Exercices à réaliser:
A. Relevez chacune des personnes nommées dans l'article sur la lutte antidopage en Ironman.
B. Poursuivez l'article sur la lutte antidopage en Ironman après sa dernière phrase.

Extrait de page:

MAJ > Comprendre la lutte antidopage en WTC – Ironman.

Kona n’a pas échappé à la spéculation. Après le forfait d’un de ses pros à la dernière minute et l’amaigrissement surprenant (ou pas) de certains des pros, la machine à rumeur s’est emballée. La ressemblance avec le cyclisme était frappante. On a aussi récemment vu des athlètes capables d’enchainer des ironmans avec très peu de récupération.

On vous rassure, le but de cet article n’est pas d’accuser mais plutôt d’essayer à éclaircir un peu le paysage puisque selon les dires de certains, tout est noir. D’ailleurs, on doit avouer, que vous êtes nombreux à nous questionner sur l’existence des contrôles anti-dopage en Ironman et on se rend compte que les commentaires qui circulent sur Facebook sont très souvent loin de la réalité.

Alors on va essayer de vous expliquer la situation. On a questionné une douzaine de pros français et américains afin de déchiffrer le système qui semble être assez inégal.

Chez Trimes.org, ce qui nous gène est avant tout le discours généraliste qui a tendance à faire que tous les triathlètes élites sont dopés. En fait, on devrait surtout voir la chose différemment. Si un dopé connu comme Michael Weiss, Lance Armstrong ont été capables de dominer aussi facielemt le sport et le vélo, cela signifie probablement que les autres sont propres, sinon les écarts seraient minimisés.

Constat.
 La problématique avec le dopage est que si l’athlète lambda pense qu’il n’y a aucun risque de se faire attraper, il a forcément des grandes chances à ne pas résister à la tentation surtout lorsque, certains amplifient le phénomène ou l’athlète se demande s’il n’est pas le seul à être propre. D’après nos connaissances, les performances en ironman restent dans le raisonnable et avant de juger, il est important de se poser les bonnes questions.

Lorsqu’un ancien cycliste arrive en ironman et domine dans la discipline du milieu, personne ne s’insurge de voir Melissa Hauschildt ridiculiser les autres filles puisqu’elle est une ancienne coureuse de piste. On a donc tendance à juger nos athlètes en fonction de leur origine et malheureusement tous ces anciens VTTistes nous mettent face à une généralité dont certains lobbyistes veulent rendre acceptable.

Extrait de données:
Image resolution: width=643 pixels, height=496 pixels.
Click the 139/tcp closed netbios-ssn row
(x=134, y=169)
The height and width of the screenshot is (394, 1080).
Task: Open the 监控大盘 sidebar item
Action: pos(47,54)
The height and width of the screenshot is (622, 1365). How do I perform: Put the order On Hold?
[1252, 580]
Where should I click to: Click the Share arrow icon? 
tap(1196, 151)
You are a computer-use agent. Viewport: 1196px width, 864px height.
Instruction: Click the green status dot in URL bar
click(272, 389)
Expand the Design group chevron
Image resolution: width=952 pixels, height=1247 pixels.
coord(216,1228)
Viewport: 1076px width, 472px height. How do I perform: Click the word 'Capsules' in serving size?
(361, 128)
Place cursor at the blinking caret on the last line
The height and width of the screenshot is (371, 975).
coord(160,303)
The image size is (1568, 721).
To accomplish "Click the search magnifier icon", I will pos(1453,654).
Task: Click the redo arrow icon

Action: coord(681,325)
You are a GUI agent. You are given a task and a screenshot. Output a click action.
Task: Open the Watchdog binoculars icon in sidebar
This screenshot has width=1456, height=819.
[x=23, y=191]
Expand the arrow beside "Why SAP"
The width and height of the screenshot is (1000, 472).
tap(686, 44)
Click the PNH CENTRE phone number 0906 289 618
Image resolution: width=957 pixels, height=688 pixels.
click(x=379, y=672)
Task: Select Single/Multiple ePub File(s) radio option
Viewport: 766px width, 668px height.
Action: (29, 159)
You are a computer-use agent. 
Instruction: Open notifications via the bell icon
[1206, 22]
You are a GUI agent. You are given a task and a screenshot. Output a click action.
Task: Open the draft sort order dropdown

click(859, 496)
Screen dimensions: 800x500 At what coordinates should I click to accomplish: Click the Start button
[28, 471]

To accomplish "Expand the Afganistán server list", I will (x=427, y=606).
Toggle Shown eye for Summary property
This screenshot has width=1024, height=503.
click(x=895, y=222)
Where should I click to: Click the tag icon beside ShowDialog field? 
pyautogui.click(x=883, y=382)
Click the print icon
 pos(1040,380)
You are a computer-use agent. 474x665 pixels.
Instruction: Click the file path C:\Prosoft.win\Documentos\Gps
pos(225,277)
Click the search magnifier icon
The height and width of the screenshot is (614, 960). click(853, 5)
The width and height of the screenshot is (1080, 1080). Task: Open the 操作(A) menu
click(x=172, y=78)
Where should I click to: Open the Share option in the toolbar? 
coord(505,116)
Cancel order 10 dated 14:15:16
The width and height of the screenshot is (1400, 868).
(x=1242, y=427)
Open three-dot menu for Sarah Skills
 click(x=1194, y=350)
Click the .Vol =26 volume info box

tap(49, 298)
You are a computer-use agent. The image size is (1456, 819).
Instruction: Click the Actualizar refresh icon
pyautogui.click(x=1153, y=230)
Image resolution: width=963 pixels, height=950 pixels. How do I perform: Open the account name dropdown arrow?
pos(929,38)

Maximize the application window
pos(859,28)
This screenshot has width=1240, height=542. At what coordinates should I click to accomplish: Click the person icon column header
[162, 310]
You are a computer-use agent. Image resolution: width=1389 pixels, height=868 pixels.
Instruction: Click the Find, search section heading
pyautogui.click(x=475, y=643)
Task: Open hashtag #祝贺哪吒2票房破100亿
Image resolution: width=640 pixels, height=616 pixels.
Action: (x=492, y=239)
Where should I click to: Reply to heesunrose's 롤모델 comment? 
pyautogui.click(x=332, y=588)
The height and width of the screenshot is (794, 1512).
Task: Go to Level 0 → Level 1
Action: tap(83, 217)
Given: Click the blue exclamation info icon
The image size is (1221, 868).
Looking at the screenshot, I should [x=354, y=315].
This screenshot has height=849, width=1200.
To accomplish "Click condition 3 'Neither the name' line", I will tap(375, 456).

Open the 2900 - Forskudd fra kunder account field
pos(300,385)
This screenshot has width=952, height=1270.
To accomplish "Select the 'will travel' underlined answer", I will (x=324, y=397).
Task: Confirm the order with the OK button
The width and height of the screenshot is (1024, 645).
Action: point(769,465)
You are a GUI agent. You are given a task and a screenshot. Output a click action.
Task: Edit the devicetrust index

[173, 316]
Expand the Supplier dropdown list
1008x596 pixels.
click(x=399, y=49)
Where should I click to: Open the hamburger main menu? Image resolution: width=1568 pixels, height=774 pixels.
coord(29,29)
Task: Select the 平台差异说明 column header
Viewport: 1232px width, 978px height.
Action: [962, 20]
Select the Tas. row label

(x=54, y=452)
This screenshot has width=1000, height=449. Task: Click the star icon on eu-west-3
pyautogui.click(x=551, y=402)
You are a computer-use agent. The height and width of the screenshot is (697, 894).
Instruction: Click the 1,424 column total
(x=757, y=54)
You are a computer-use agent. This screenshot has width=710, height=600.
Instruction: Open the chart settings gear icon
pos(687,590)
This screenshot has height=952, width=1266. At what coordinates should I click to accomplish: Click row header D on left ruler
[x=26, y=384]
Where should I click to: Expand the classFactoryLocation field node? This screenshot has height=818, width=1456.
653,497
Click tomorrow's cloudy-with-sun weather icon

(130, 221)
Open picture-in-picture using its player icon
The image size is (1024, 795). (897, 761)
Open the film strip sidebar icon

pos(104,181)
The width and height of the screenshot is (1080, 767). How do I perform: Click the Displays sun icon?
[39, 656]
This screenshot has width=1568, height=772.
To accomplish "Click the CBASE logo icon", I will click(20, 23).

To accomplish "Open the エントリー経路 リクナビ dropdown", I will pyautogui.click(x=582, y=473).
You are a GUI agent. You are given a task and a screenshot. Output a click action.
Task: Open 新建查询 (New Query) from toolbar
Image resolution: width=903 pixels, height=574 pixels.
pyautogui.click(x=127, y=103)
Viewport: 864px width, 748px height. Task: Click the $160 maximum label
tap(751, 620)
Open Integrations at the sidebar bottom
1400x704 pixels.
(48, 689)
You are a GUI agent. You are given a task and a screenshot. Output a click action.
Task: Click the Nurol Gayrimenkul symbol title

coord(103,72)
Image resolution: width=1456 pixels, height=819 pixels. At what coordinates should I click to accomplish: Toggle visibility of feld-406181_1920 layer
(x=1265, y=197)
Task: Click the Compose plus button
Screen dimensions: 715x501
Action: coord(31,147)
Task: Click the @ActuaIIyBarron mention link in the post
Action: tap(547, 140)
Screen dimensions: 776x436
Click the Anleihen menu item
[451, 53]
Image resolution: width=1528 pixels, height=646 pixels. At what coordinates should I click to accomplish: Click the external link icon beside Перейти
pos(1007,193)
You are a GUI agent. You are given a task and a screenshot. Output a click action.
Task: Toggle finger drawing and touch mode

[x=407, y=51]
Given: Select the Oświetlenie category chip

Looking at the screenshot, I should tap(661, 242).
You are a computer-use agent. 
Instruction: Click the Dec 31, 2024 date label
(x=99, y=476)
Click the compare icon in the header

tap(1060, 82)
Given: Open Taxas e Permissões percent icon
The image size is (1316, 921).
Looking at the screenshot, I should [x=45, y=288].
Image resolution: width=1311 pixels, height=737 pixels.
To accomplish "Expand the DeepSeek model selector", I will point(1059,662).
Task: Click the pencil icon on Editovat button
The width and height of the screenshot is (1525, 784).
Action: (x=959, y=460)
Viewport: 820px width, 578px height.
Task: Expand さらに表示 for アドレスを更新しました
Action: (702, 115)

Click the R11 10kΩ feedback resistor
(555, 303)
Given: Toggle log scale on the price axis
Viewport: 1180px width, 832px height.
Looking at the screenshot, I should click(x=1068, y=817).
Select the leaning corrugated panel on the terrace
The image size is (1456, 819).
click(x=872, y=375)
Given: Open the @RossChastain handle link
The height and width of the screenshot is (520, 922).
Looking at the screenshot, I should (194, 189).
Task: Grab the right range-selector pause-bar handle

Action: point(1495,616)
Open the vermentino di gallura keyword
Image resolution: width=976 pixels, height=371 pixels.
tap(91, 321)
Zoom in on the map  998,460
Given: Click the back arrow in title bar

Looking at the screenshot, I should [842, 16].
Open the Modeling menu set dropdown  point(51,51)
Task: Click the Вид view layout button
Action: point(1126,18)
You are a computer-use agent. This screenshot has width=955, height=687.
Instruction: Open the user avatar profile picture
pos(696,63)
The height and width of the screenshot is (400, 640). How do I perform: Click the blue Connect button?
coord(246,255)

Réponses attendues:
A. Michael Weiss, Lance Armstrong, Melissa Hauschildt

B.
C’est toujours la même chose. Les valeurs du sport ne sont pas les mêmes pour tous. Certains veulent gagner à tout prix et d’autres y trouve un moyen de vivre à fond. À force de valoriser uniquement les gagnants, on est tous un peu responsable de ce système. Un exemple parfait, en ironman, c’est avant tout les qualifiés pour Kona qui réussiront à vivre de leur sport. On a récemment vu que des grandes marques préfèrent se concentrer uniquement sur des gagnants et refuser son rôle de support pour le talent émergent.

Récemment, il y a eu le cas de Virginia Berasategui qui a été contrôlée positive à un triathlon local ou elle n’a surtout jamais pensé s’y faire tester. Ou encore à Michael Weiss qui était un peu trop proche du peloton autrichien et qui est tombé parce qu’il s’est fait dénoncer et non par un contrôle positif (4e à Las Vegas et de gagner Xterra World en 2011). Avec son retour gagnant à Cozumel, il nous rappel que tout n’est pas propre dans ce sport et que la WTC n’a surtout pas le choix de les ré-intégrer dans le sport après la fin de leur sanction.

Il ne faut pas oublier que le triathlon est un sport d’endurance. Cela signifie qu’il y a un avantage à se doper durant la préparation et précisément pendant les mois d’ hiver et non juste avant une course.

Un athlète dopé pourra augmenter sa charge de travail à l’entrainement et donc en garder les bénéfices et, l’été venu, les traces de substances auront totalement disparues.

Des récentes études viennent aussi prouver que le dopage aurait des effets permanents sur le comportement de vos muscles. En traduction, vous avez modifié votre organisme pour presque toute la durée de votre carrière sportive. Il est difficile de savoir plus précisément la grandeur de cette moyen de tricher puisqu’il est tout simplement impossible de faire ces études sur des athlètes.

On pourra se rassurer en croyant que la WADA sera capable de développer un test permettant de détecter la prise d’EPO et autres produits, puisque certains marqueurs seraient permanent puisque la prise de ces produits augmente le nombre de cellules cancéreuses.

Donc, un contrôle chez un AG ou un PRO après une course n’a donc que très peu d’intérêt sachant qu’un tricheur prévoyant sait qu’il a une grande probabilité à ne pas être testé, ou cela sera sera tout juste avant ou après une course et donc très prévisible. Les tests chez les AGs sont souvent très médiatisés lorsqu’ils ont lieu, on peut pourtant se questionner sur leur efficacité. Ces tests pourraient simplement séparer le débutant au pro du dopage.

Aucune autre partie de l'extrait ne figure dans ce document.